Reproduce the lines starting at the one containing "The height and" and ending at the one containing "will pyautogui.click(x=295, y=173).", with "dropdown" replaced by "drop-down menu" and nothing else altered.

━━━━━ Dataset excerpts

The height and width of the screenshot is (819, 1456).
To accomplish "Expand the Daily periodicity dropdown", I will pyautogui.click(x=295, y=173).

━━━━━━━━━━
━━━━━ Dataset excerpts

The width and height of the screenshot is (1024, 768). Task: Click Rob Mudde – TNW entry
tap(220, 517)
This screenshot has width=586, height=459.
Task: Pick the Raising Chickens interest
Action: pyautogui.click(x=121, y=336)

━━━━━━━━━━

(Expected answer)
The height and width of the screenshot is (819, 1456).
To accomplish "Expand the Daily periodicity drop-down menu", I will pyautogui.click(x=295, y=173).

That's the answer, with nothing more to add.